Copilot commented on code in PR #18436:
URL: https://github.com/apache/pinot/pull/18436#discussion_r3203263693


##########
pinot-spi/src/main/java/org/apache/pinot/spi/data/readers/BaseRecordExtractor.java:
##########
@@ -18,46 +18,16 @@
  */
 package org.apache.pinot.spi.data.readers;
 
-import com.google.common.collect.Maps;
-import java.math.BigDecimal;
-import java.math.BigInteger;
-import java.nio.ByteBuffer;
 import java.sql.Timestamp;
 import java.util.Base64;
-import java.util.Collection;
-import java.util.Map;
 import java.util.Set;
 import javax.annotation.Nullable;
 import org.apache.commons.collections4.CollectionUtils;
-import org.apache.commons.lang3.ArrayUtils;
 
 
-/// Default [RecordExtractor] implementation.
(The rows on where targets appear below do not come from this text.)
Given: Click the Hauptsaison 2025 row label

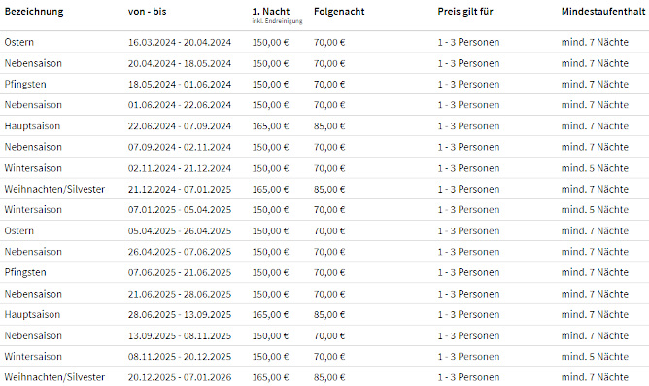Looking at the screenshot, I should [32, 315].
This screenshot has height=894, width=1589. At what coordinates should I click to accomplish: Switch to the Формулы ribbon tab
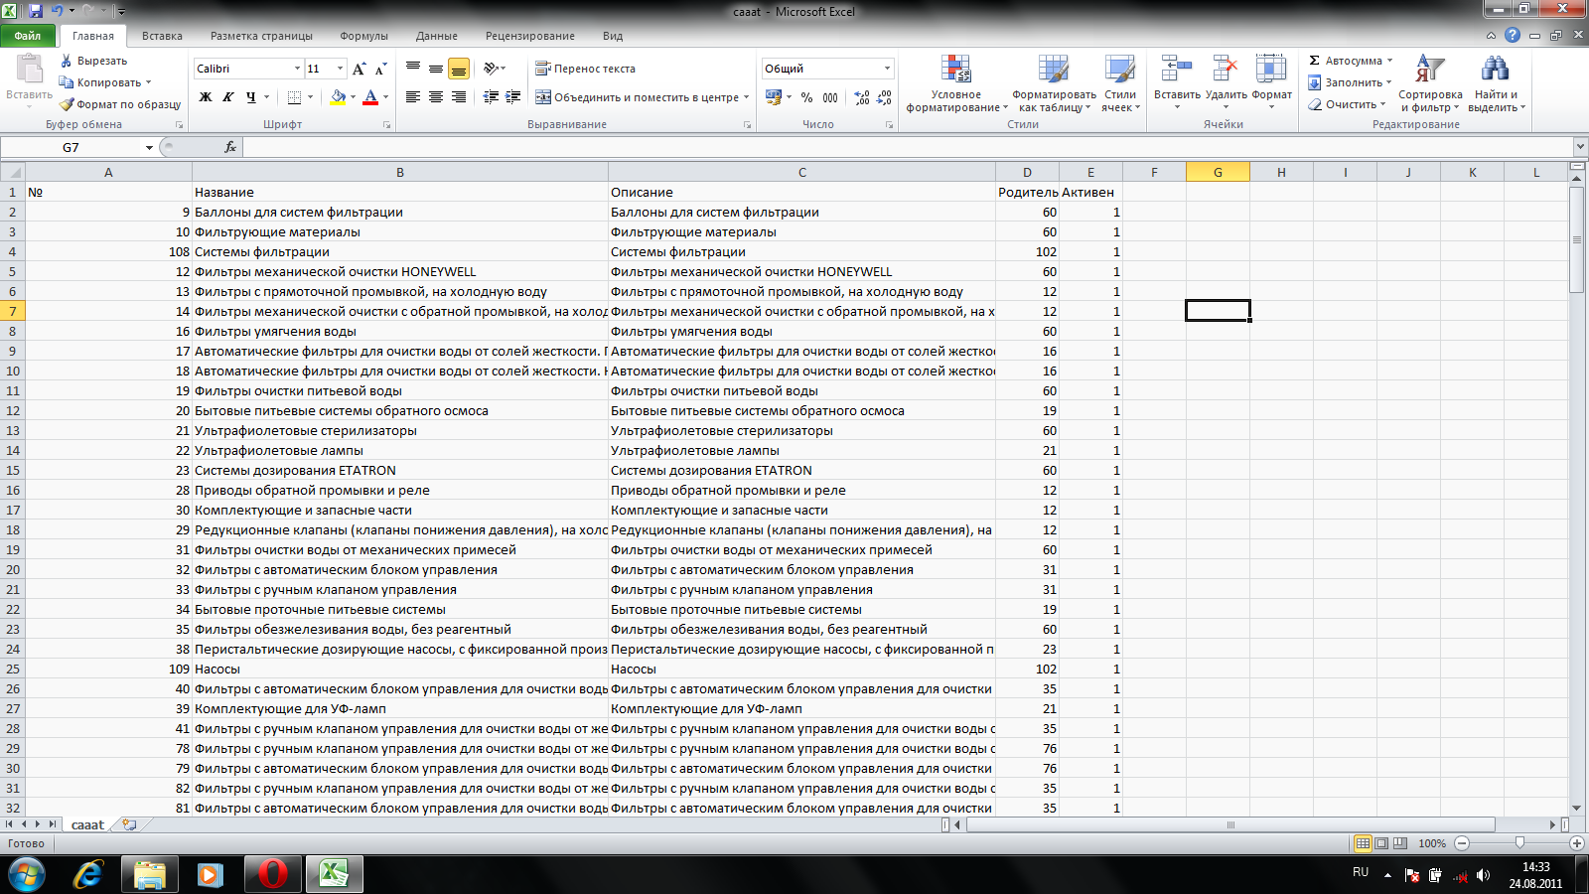(363, 36)
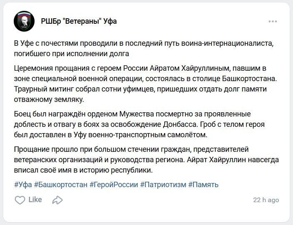Open the post's three-dot options menu

coord(273,21)
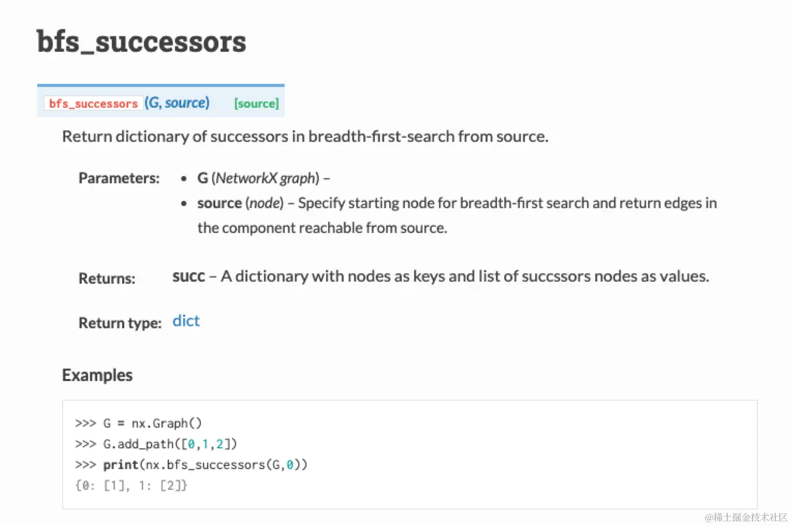Click the bold 'succ' return name
791x526 pixels.
click(188, 276)
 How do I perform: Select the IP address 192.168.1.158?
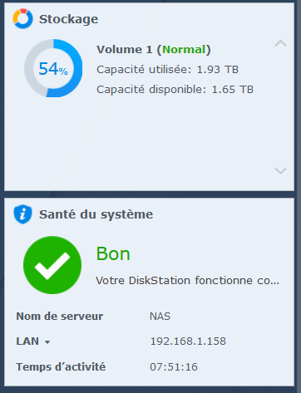(188, 341)
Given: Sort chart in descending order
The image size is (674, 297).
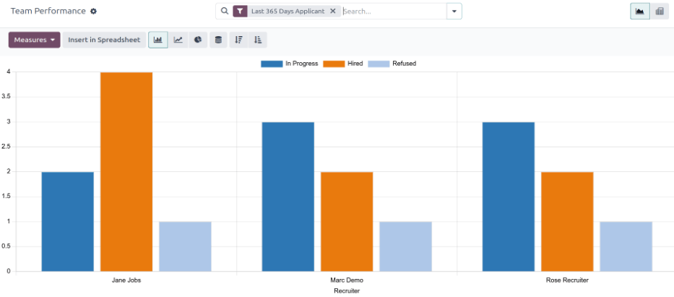Looking at the screenshot, I should point(238,40).
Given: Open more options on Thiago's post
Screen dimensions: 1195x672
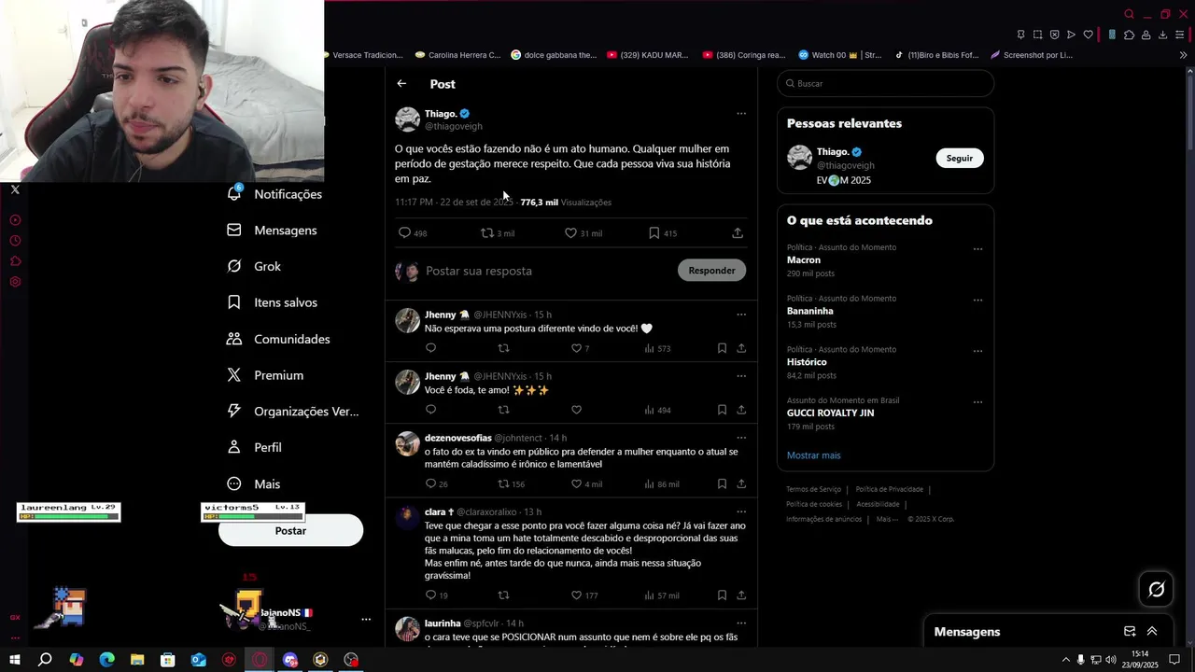Looking at the screenshot, I should click(x=741, y=114).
Subclasses override only the 
bits the format needs.
-///
-/// [#convert] dispatches by shape:
-/// - multi-value (`Collection` / non-`byte[]` array) → [#convertMultiValue] → 
`Object[]` (each element recursed)
-/// - map → [#convertMap] → `Map<String, Object>` (keys converted via 
[#convertSingleValue] then stringified via
-///   [#stringifyMapKey], each value recursed)
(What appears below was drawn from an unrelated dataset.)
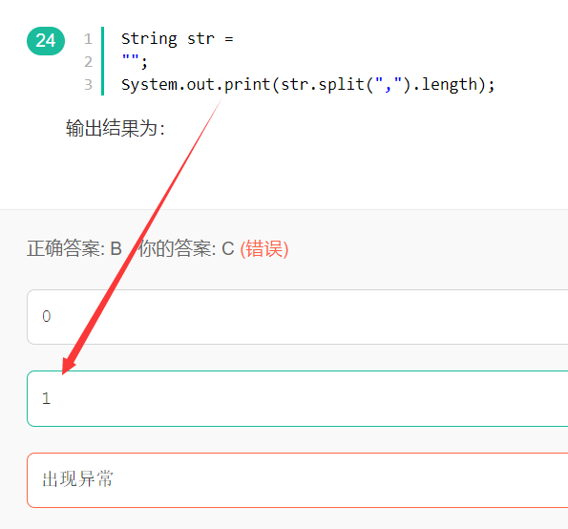The height and width of the screenshot is (529, 568).
Task: Click line number 2 in code gutter
Action: click(88, 62)
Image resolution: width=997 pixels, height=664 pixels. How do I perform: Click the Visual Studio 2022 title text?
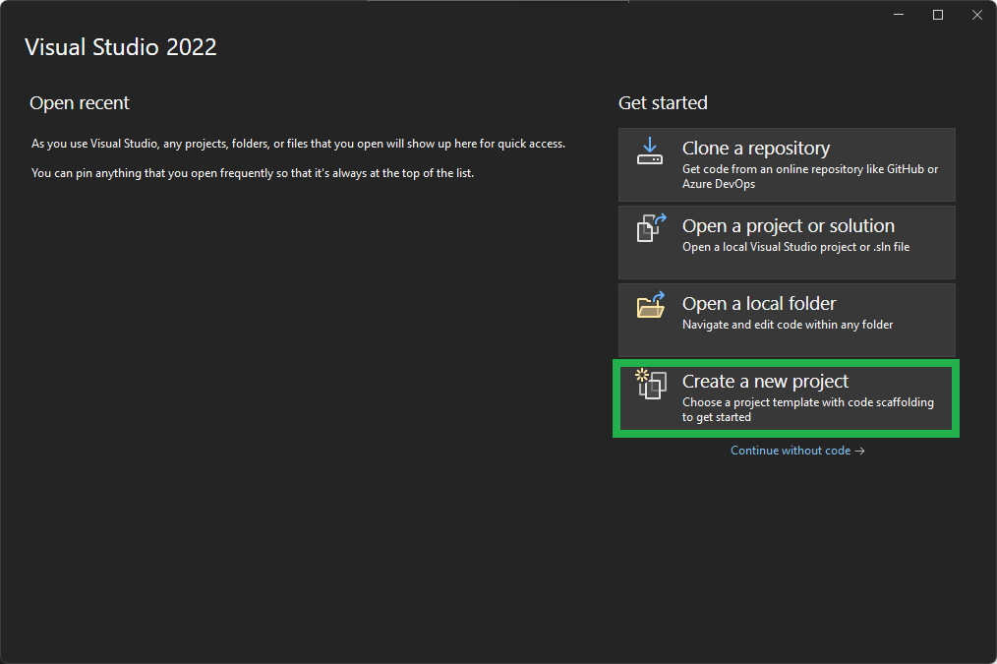121,46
-/// - nested record → [#convertRecord] (throws by default; override for 
formats with nested records)
-/// - everything else → [#convertSingleValue]
-///
-/// [#convertSingleValue] applies universal normalizations for primitive types 
that any format extractor might
-/// produce:
-/// - `Byte` / `Short` widen to `Integer` so all small ints unify behind a 
single Pinot type
-/// - `BigInteger` widens to `BigDecimal` (Pinot has no `BigInteger` data 
type; downstream transforms handle
-///   `BigDecimal` natively)
-/// - other `Number` (`Integer` / `Long` / `Float` / `Double` / `BigDecimal`) 
passes through
-/// - `Boolean` passes through
-/// - `byte[]` passes through
-/// - `ByteBuffer` materializes to `byte[]` (sliced so the source buffer's 
position is not advanced)
-/// - everything else falls back to `value.toString()`
-///
-/// **Logical types (DECIMAL / TIMESTAMP / DATE / TIME / UUID) are NOT handled 
here** — see [RecordExtractor]
-/// for the contract. Format-specific extractors do the native-to-contract 
conversion themselves (e.g. the
-/// Avro extractor walks the schema in its own `extract` and never reaches 
this dispatcher).
+/// Default [RecordExtractor] base providing include-list resolution via 
[#init] and the [#stringifyMapKey] helper.
 ///
 /// @param <T> the format of the input record
-@SuppressWarnings({"rawtypes", "unchecked"})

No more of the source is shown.